A Greener Policy for Central Banks Bond Purchasing ProgramsIGIER VISITING STUDENT TANVI GOYAL REPORTS ON THE SEMINAR BY MONIKA PIAZZESI (STANFORD UNIVERSITY): HEAVY BOND ISSUERS ARE LIKELY TO BE HEAVY EMITTERS
Climate change is an irreversible and urgent crisis that has motivated central banks to re-evaluate aspects of their operations and preparedness from this lens. One such aspect that European Central Bank (ECB) highlighted in their climate road map was corporate bond purchases in the conduct of their monetary policy. To avoid distorting markets or making arbitrary choices, they try to buy a “neutral portfolio”, namely a portfolio that buys each firm’s bond in proportion to its outstanding market share. But is this really neutral from the climate lens? In the IGIER seminar of Nov 25th, Prof. Monika Piazzesi from Stanford University presented a joint paper with Prof. Martin Schneider and Dr. Melina Papoutsi, arguing that this is not the case. In particular, Prof. Piazzesi uncovered that ECB’s corporate bond purchase program is indeed “brown” and overweighs polluting sectors as compared to the importance of these sectors in the economy as a whole.
The worry, Prof. Piazzesi argued, is that this bias through bond purchases towards the high emissions sectors will reduce their cost of borrowing compared to other sectors, promoting their polluting activities. Two questions then follow. First, why does a bias occur despite attempting to maintain a “neutral portfolio”? Second, can the central banks solve the bias and environmental social welfare problem? Perhaps it is the government, not the central bank, that has the solution through taxes and subsidies.
To address the first question – it was argued that, in general, market neutral bond market purchases don’t exit. When the central banks use funding from safe debt to support purchases of comparatively risky securities - bonds, they favor firms that are riskier and more bond-levered. Instead, when one investigates the climate specific aspect of non-neutrality, we see that that the firms that are more fixed capital heavy (and that subsequently emit more pollutants) tend to issue relatively more bonds, for example in the energy and manufacturing sectors. On the other hand, the ‘greener’ firms, in say the service sector, have relatively higher funding from equity and loans.
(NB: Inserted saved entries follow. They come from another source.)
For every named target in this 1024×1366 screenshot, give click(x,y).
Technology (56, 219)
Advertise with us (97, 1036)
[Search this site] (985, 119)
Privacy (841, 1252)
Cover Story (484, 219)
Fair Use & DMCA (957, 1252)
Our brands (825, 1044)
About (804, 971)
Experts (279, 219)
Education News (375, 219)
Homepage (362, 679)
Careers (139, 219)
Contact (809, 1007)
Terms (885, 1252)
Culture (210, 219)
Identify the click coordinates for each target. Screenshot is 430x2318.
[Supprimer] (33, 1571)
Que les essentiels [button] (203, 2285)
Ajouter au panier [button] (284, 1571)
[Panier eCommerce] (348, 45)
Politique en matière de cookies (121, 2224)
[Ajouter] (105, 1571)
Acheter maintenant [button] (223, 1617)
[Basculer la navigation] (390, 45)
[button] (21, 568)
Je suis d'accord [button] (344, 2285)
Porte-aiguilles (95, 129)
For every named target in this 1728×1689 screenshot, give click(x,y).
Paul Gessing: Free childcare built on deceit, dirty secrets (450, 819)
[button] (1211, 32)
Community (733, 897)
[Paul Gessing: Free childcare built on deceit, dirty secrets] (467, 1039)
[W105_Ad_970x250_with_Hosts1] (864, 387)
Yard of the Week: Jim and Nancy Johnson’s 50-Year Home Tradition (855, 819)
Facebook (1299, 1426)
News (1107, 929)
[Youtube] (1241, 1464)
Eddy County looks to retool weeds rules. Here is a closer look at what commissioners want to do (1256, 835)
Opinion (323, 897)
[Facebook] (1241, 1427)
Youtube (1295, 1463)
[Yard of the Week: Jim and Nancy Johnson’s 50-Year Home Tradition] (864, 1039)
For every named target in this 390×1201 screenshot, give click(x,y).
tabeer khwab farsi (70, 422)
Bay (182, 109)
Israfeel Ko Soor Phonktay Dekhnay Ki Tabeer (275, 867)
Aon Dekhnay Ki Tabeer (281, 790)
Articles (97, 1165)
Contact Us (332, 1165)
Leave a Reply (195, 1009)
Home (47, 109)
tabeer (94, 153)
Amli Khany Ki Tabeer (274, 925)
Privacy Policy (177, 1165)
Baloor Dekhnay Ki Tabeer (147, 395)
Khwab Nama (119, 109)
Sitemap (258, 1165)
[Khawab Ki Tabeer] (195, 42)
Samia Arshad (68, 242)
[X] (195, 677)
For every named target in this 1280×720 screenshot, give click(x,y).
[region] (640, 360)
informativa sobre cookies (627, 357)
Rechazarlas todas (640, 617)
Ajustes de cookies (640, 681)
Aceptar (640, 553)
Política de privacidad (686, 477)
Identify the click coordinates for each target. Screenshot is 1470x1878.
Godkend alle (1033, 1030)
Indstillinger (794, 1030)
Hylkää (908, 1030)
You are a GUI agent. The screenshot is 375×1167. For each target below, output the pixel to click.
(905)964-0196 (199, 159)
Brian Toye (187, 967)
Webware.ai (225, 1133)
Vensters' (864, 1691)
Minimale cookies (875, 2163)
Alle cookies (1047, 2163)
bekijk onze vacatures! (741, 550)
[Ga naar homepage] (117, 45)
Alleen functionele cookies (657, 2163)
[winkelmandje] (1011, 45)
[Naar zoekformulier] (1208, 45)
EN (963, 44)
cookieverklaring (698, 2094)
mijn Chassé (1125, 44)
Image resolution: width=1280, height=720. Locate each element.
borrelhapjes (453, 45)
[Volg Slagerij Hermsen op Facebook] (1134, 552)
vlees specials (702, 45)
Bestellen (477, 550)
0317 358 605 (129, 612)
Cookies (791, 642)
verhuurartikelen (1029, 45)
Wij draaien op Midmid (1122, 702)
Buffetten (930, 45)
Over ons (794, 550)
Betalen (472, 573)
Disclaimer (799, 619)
On the second question about the scope of intervention, Prof. Piazzesi postulated through the study’s model that if the government did have adequate carbon tax levied, then the optimal policy solution to environmental social welfare problem would be found without central banks having to factor in climate externalities. But given it is not the case in reality, a green monetary policy will help improve welfare. With respect to what central banks can do, for the general non-neutrality concerns the study suggests to change the current criteria of measuring market neutrality. Moving from purchasing corporate bonds in proportion of market outstanding, the study suggests purchasing bonds keeping the relative cost of capital unchanged across firms. Without this shift, contrary to the central banks’ aims, there will be a distortion in market portfolio. As a more direct mechanism, central banks can consider the climate risk factor in designing their corporate bond portfolio, and also increase dirty firms’ cost of capital by making them ineligible for purchases.
Further, going beyond the study of corporate bond purchases, the discussion in the seminar shifted to alternative within unconventional monetary policies of asset purchases. As mentioned before, greener sectors tend to depend more on equity and loans, hence it was discussed that purchasing equity and creating venture capital setups could be possible avenues to consider for the central banks. And, further broadening the scope, macro prudential policies can be a possible avenue; as it is possible that the private banks are more equipped in assessing the risk of innovative and young firms in the green sector than the central banks. More concretely, as seen in the case of Bank of Japan, it can be made cheaper for banks to give loans to green firms.
To conclude, on 8th July, 2021, ECB had presented a climate road map which included reassessment of market neutrality and efficiency concepts. Specifically, to assess the potential biases and make proposals for alternative benchmarks (especially for corporate bond purchases). In this backdrop, the findings presented by Prof. Piazzesi are critical and the discussion provided interesting scopes of future study. The key takeaway would be to have a higher awareness on how true the idea of a “neutral portfolio” is and how crucial are the central bank policies, in the contemporary scenario, for the market of green firms.